Re: [RFC][PATCH] split file and anonymous page queues #3

2007-03-21 Thread Rik van Riel

Chuck Ebbert wrote:


I think you're going to have to use refault rates. AIX 3.5 had
to add that. Something like:

if refault_rate(anonymous/mmap) > refault_rate(pagecache)
   drop a pagecache page
else
   drop either


How about the opposite?

If the page cache refault rate is way higher than the
anonymous refault rate, did you favor page cache?

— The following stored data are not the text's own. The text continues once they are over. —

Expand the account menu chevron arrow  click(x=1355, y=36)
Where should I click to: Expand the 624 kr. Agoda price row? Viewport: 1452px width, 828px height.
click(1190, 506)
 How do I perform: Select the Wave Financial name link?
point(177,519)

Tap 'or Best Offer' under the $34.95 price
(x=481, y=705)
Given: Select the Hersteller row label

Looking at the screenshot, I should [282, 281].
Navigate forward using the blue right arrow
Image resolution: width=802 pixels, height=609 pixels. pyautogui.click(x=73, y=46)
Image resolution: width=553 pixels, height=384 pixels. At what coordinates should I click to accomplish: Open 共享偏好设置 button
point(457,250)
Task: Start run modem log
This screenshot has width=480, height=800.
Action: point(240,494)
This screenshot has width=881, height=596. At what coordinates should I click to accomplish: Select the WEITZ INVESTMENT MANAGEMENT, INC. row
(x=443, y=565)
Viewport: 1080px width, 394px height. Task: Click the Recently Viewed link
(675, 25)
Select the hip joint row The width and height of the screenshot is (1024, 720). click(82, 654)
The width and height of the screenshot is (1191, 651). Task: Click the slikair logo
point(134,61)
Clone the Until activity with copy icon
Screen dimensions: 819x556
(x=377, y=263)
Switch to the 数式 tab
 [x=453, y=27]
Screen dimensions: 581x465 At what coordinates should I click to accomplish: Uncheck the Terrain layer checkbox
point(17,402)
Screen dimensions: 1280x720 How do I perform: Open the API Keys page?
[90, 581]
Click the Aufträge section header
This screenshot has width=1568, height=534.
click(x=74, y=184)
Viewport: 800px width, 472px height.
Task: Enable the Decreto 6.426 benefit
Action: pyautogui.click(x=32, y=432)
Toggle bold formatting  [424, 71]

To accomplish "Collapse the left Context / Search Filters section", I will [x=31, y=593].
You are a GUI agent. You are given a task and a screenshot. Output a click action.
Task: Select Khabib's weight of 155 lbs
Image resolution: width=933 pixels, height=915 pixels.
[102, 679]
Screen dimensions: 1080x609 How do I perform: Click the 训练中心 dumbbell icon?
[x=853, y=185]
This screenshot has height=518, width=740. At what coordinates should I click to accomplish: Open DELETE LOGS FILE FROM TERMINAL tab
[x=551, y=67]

Btw, just a higher fault rate will already make that
cache grow faster than the other, simply because it
will have more allocations than the other cache and
they both get shrunk to some degree...


You do have anonymous memory and mmapped executables in the same
queue, right?


Nope.  It is very hard to see the difference between mmapped
executables and mmapped data from any structure linked off
the struct page...

--
All Rights Reversed
-
To unsubscribe from this list: send the line "unsubscribe linux-kernel" in
the body of a message to [EMAIL PROTECTED]
More majordomo info at  http://vger.kernel.org/majordomo-info.html
Please read the FAQ at  http://www.tux.org/lkml/


Re: [RFC][PATCH] split file and anonymous page queues #3

2007-03-21 Thread Chuck Ebbert
Rik van Riel wrote:
> Nikita Danilov wrote:
> 
>> Probably I am missing something, but I don't see how that can help. For
>> example, suppose (for simplicity) that we have swappiness of 100%, and
>> that fraction of referenced anon pages gets slightly less than of file
>> pages. get_scan_ratio() increases anon_percent, and shrink_zone() starts
>> scanning anon queue more aggressively. As a result, pages spend less
>> time there, and have less chance of ever being accessed, reducing
>> fraction of referenced anon pages further, and triggering further
>> increase in the amount of scanning, etc. Doesn't this introduce positive
>> feed-back loop?
> 
> It's a possibility, but I don't think it will be much of an
> issue in practice.
> 
> If it is, we can always use refaults as a correcting
> mechanism - which would have the added benefit of being
> able to do streaming IO without putting any pressure on
> the active list, essentially clock-pro replacement with
> just some tweaks to shrink_list()...
> 

I think you're going to have to use refault rates. AIX 3.5 had
to add that. Something like:

if refault_rate(anonymous/mmap) > refault_rate(pagecache)
   drop a pagecache page
else
   drop either

You do have anonymous memory and mmapped executables in the same
queue, right?


-
To unsubscribe from this list: send the line "unsubscribe linux-kernel" in
the body of a message to [EMAIL PROTECTED]
More majordomo info at  http://vger.kernel.org/majordomo-info.html
Please read the FAQ at  http://www.tux.org/lkml/


Re: [RFC][PATCH] split file and anonymous page queues #3

2007-03-21 Thread Rik van Riel

Nikita Danilov wrote:


Generally speaking, multi-queue replacement mechanisms were tried in the
past, and they all suffer from the common drawback: once scanning rate
is different for different queues, so is the notion of "hotness",
measured by scanner. As a result multi-queue scanner fails to capture
working set properly.


You realize that the current "single" queue in the 2.6 kernel
has this problem in a much worse way: when swappiness is low
and the kernel does not want to reclaim mapped pages, it will
randomly rotate those pages around the list.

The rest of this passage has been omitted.